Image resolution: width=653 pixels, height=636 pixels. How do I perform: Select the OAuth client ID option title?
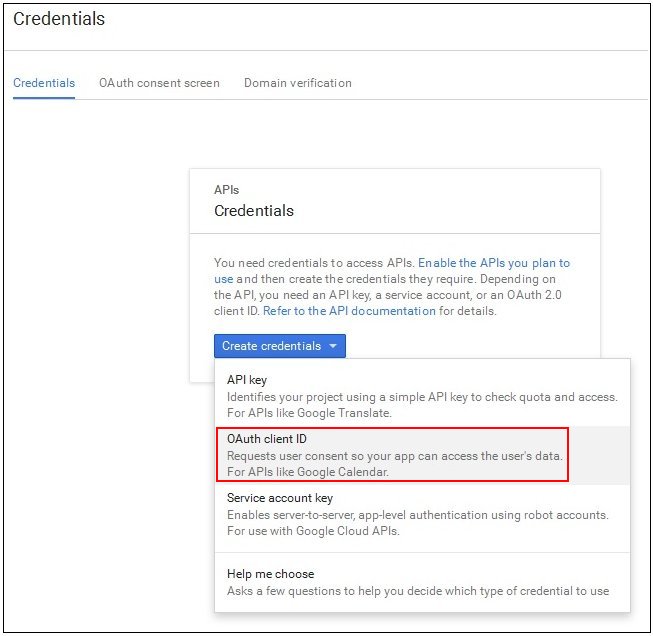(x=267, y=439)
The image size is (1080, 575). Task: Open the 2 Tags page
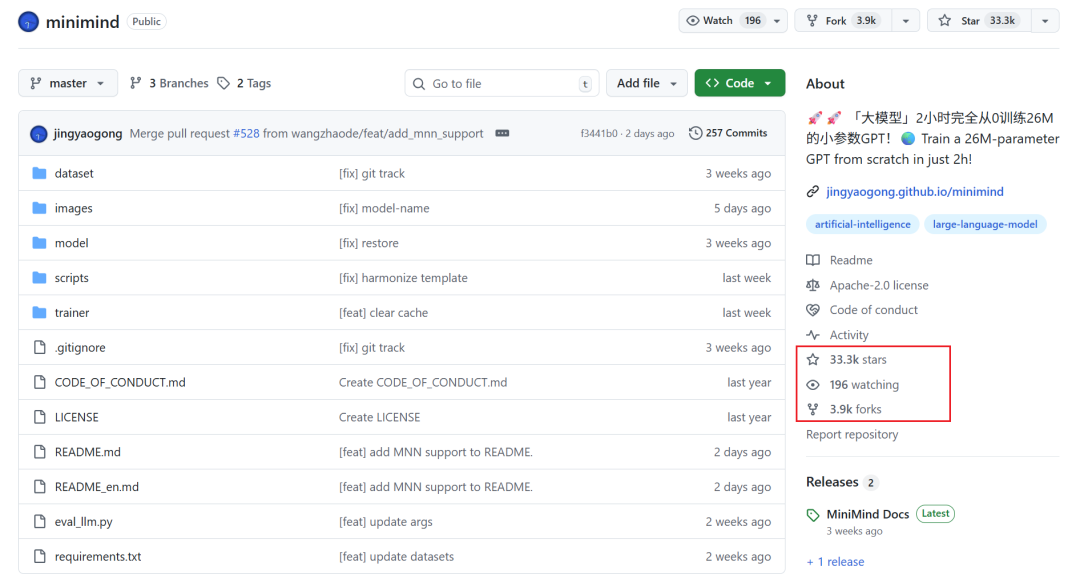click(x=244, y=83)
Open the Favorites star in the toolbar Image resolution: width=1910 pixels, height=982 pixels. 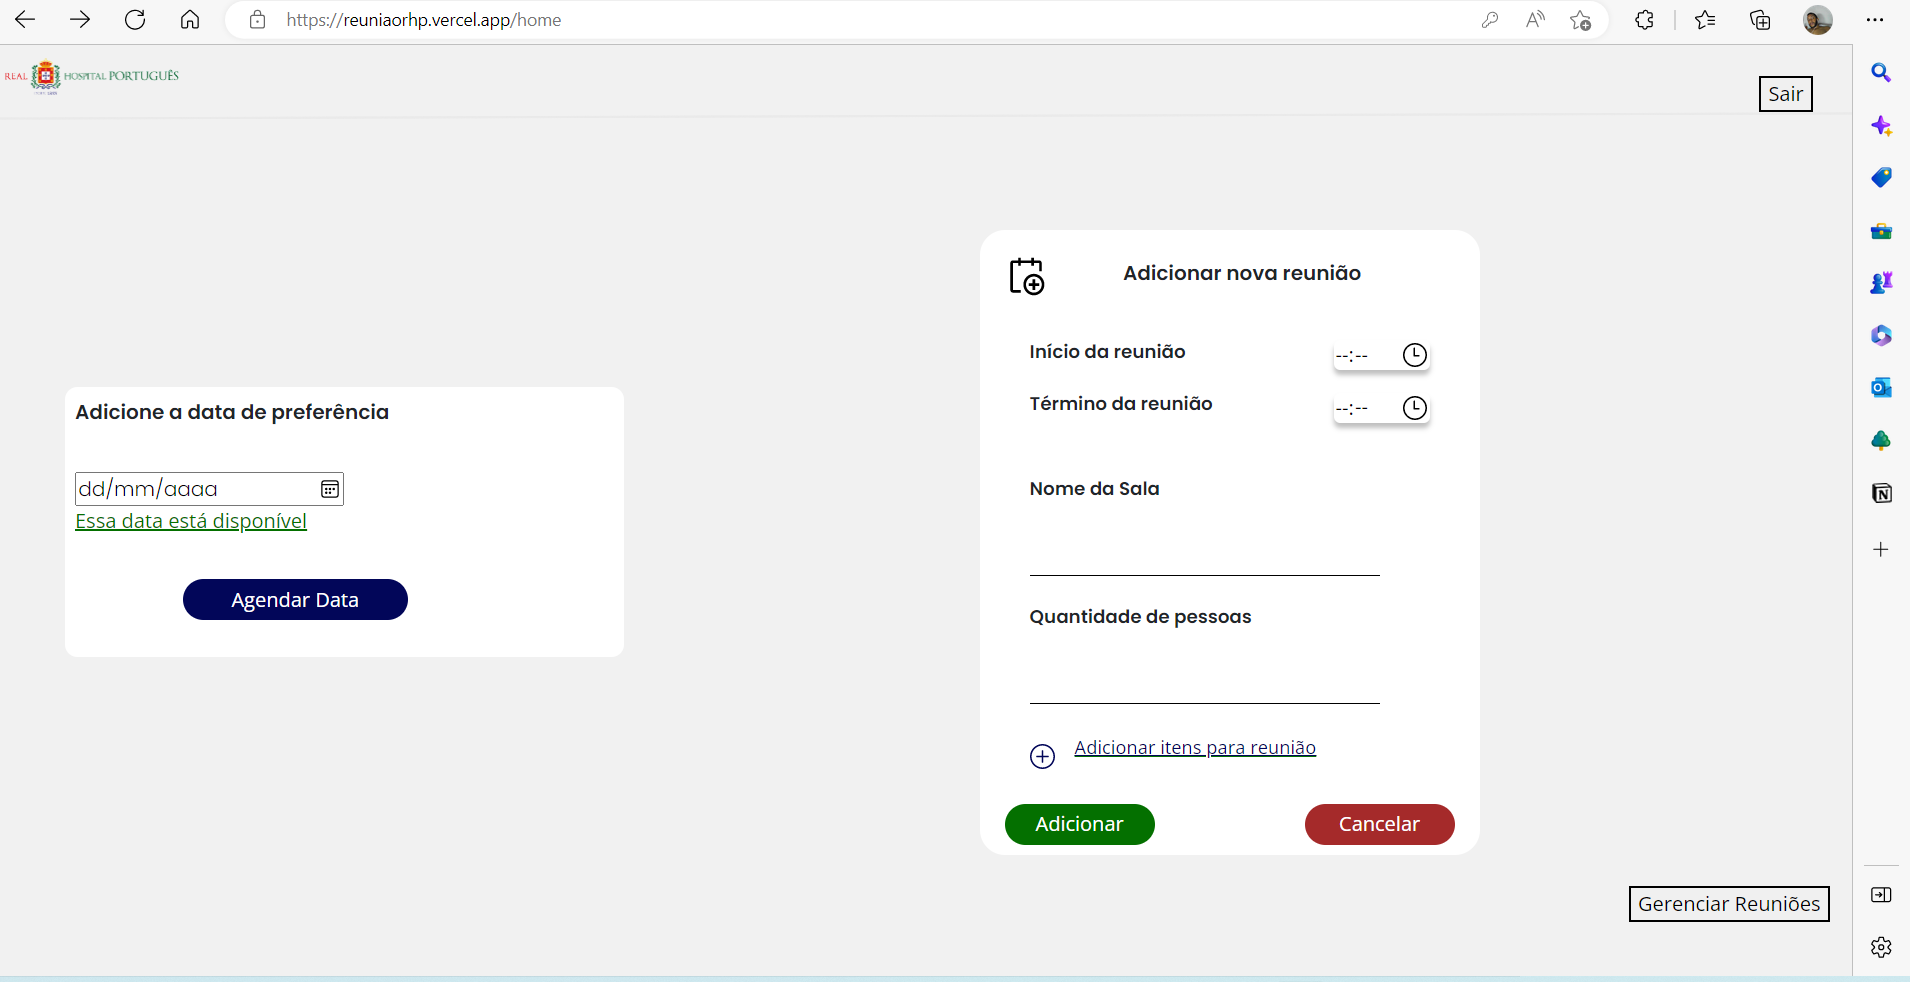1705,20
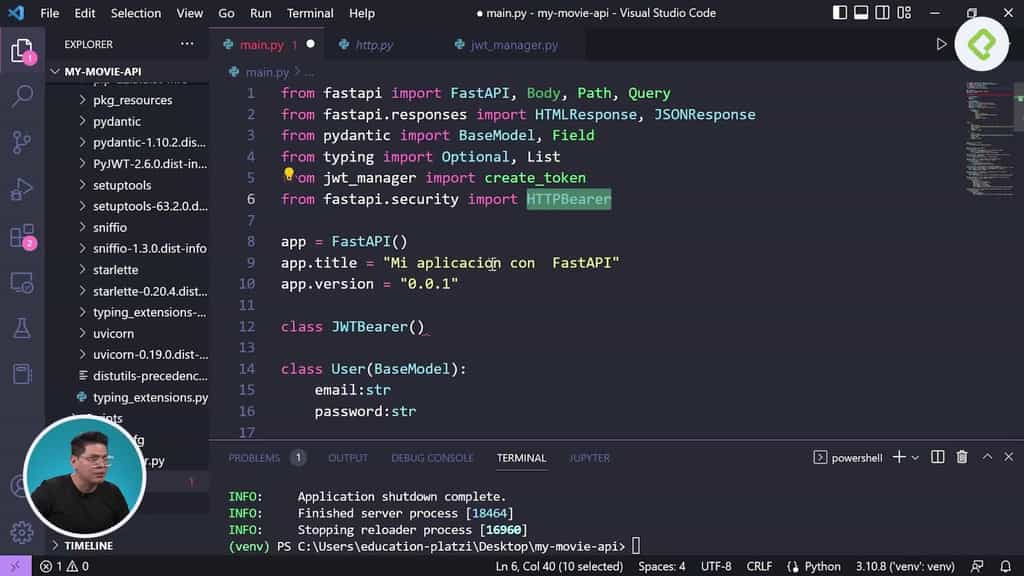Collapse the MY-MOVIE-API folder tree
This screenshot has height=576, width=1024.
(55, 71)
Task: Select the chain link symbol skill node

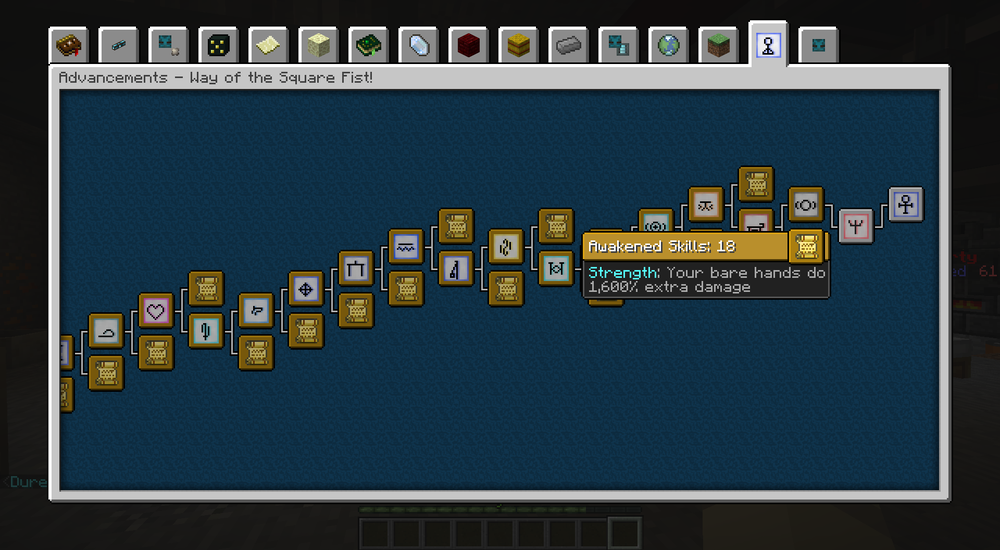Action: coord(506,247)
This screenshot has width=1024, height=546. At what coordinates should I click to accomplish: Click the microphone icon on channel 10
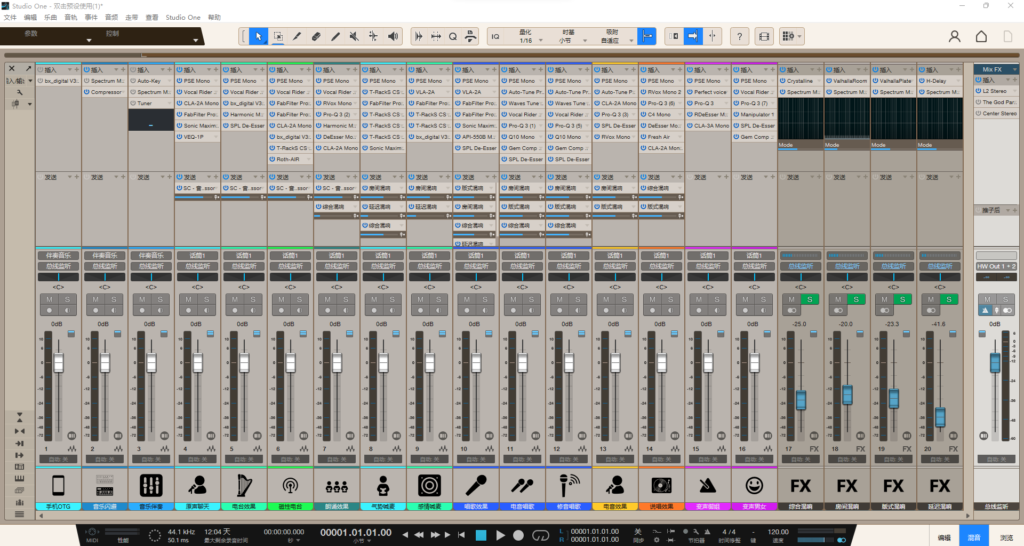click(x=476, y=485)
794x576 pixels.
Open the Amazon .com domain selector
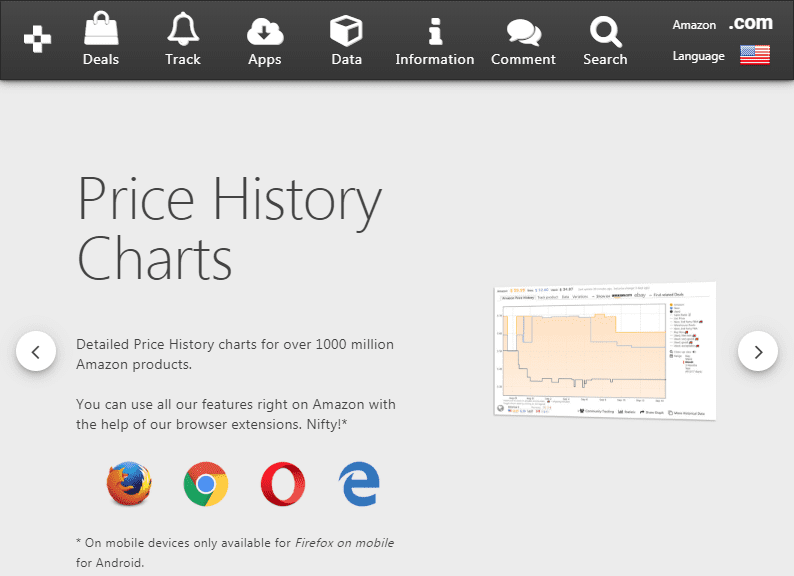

§ Your goal:
From the start of the records up to and including the line with "click(x=244, y=83)", rewrite every line with the requests kept, but scale each coordinate in the answers by 1.6 and round it to a whole number, with halves rounded up. Leave the pictures out.

§ Completed task:
Image resolution: width=653 pixels, height=636 pixels. How do I perform: Select the OAuth client ID option title?
(x=427, y=702)
The image size is (1080, 575). Task: Open the 2 Tags page
click(x=390, y=133)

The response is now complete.